The items or scoring ranges on your list should be customized to your team and organization but this one may serve as a good starting point. After a half hour meeting with one to three key stakeholders we would discuss the list and come up with a score. For privacy concerns we did not have a rubric. Rather we identified data privacy requirements and then gave a score of low, medium, or high. Once the data source is scored we add it to our PICK chart visualization.

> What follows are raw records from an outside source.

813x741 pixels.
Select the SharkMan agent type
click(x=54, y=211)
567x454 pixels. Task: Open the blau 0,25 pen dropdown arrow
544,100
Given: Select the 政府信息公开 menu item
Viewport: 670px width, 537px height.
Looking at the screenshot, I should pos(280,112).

Creating a PICK Chart in R After Scoring a Data Source

According to Wikipedia, “PICK charts are a method to prioritize a number of action items or problem solving ideas.” The PICK acronym refers to the recommended action for the four quadrants created on the chart: Possible, Implement, Challenge, or Kill.

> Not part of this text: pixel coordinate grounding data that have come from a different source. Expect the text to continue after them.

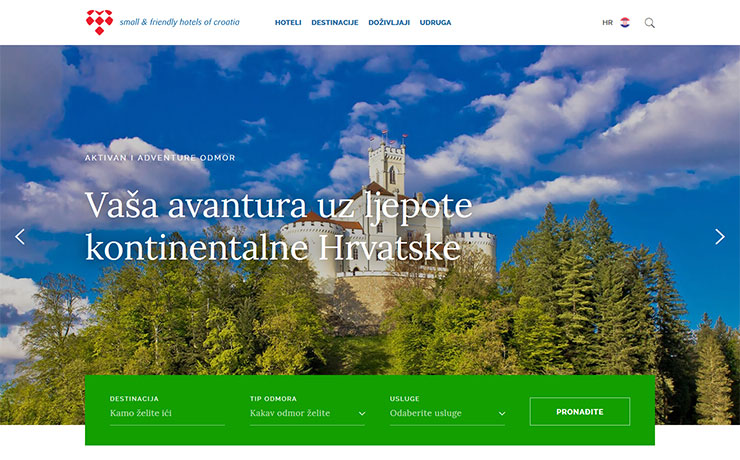Advance to next slide with right arrow
Screen dimensions: 740x460
click(x=719, y=237)
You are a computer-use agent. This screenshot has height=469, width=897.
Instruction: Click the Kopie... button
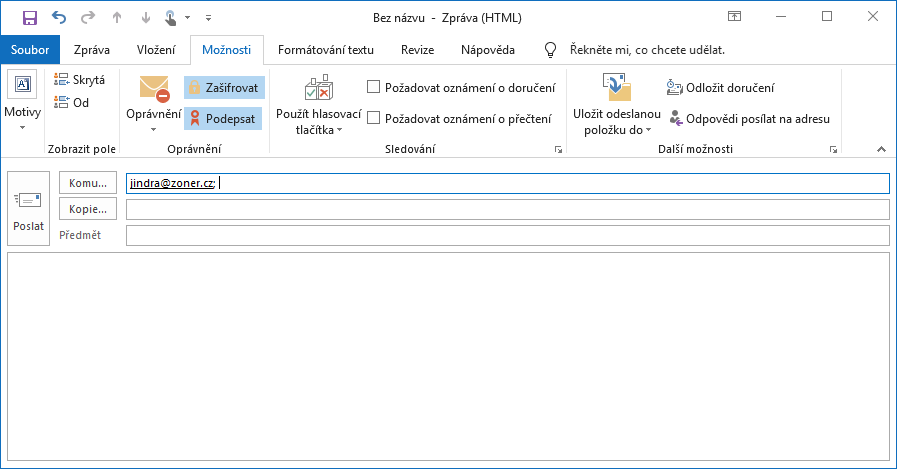coord(88,208)
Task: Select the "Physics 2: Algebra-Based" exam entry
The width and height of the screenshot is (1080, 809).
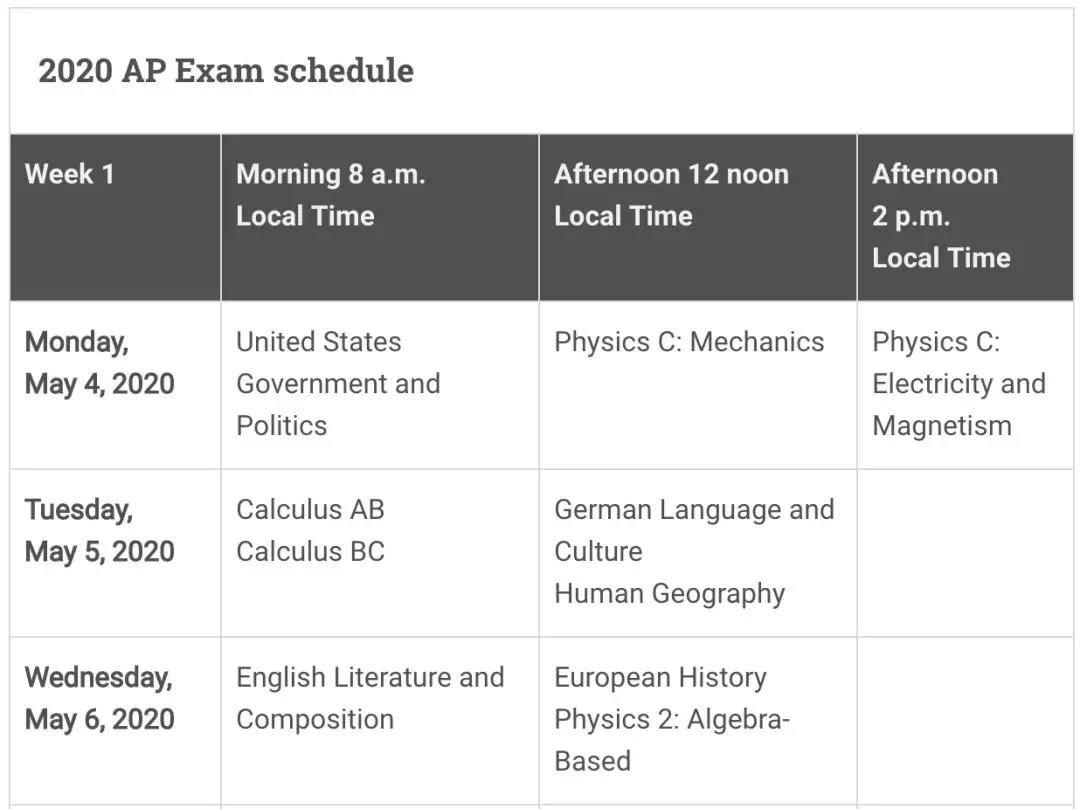Action: [671, 740]
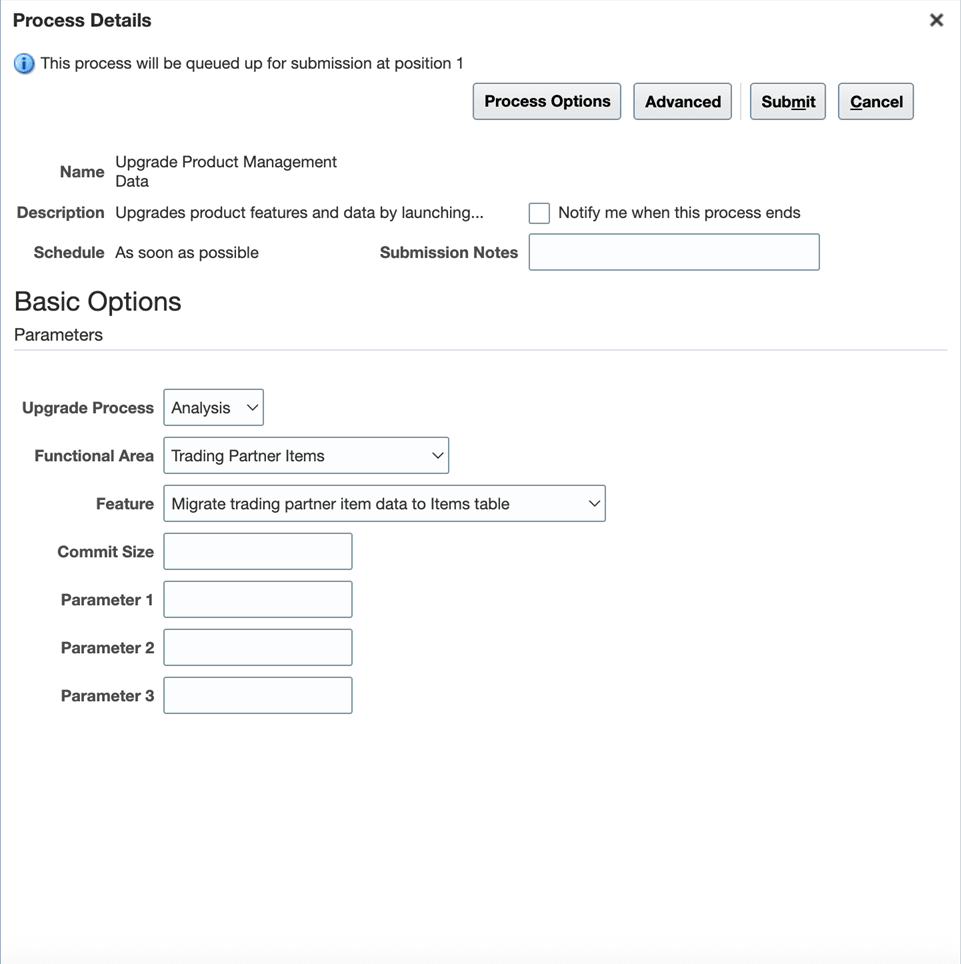Click the Parameter 2 input field
The image size is (961, 964).
tap(257, 647)
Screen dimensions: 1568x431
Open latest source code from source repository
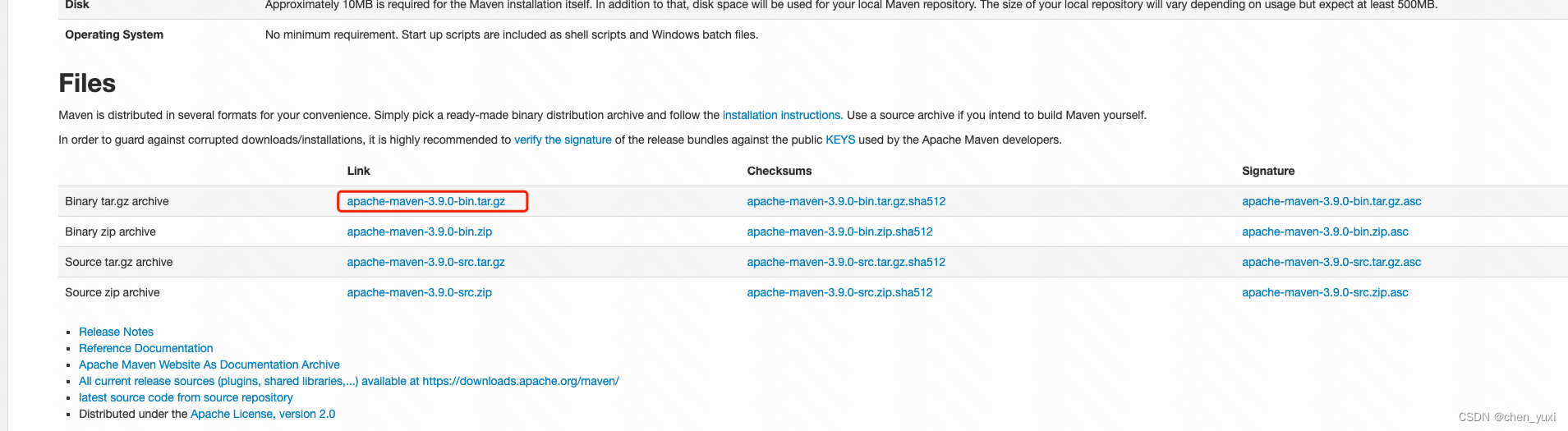(x=186, y=397)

I created my version of the PICK chart with the R package ggplot2, which is part of the tidyverse group of packages. I also use a package called shadowtext to get a certain format on the chart, but this isn’t absolutely necessary. The R script starts then by including these packages:

library(tidyverse)

library(shadowtext)

Then I set parameters that are used to make the grid on the chart as well as choosing the background colors. You can change these if you want different colors or shades of these colors:

# Don’t change these - help make everything line up well

axis_min <- -4

axis_max <- 104

score_range <- axis_max - axis_min - 8

axis_mid <- (axis_max - axis_min) / 2 + axis_min

# You can change these colors and sizes

line_color <- "grey25"

yellow <- "#f5f378"

red <- "#e6706e"

orange <- "#f2bb63"

green <- "#60b570"

Q_size <- 8

proj_size <- 4

The plotting is done on a table with four columns. I imported this from my excel spreadsheet shared above. You either should create a table like this or edit the code that makes the chart:

The value and difficulty columns are numeric, and the privacy column is an “Ordered factor.” I explicitly set it to know that there is a progression from Low -> Mid -> High.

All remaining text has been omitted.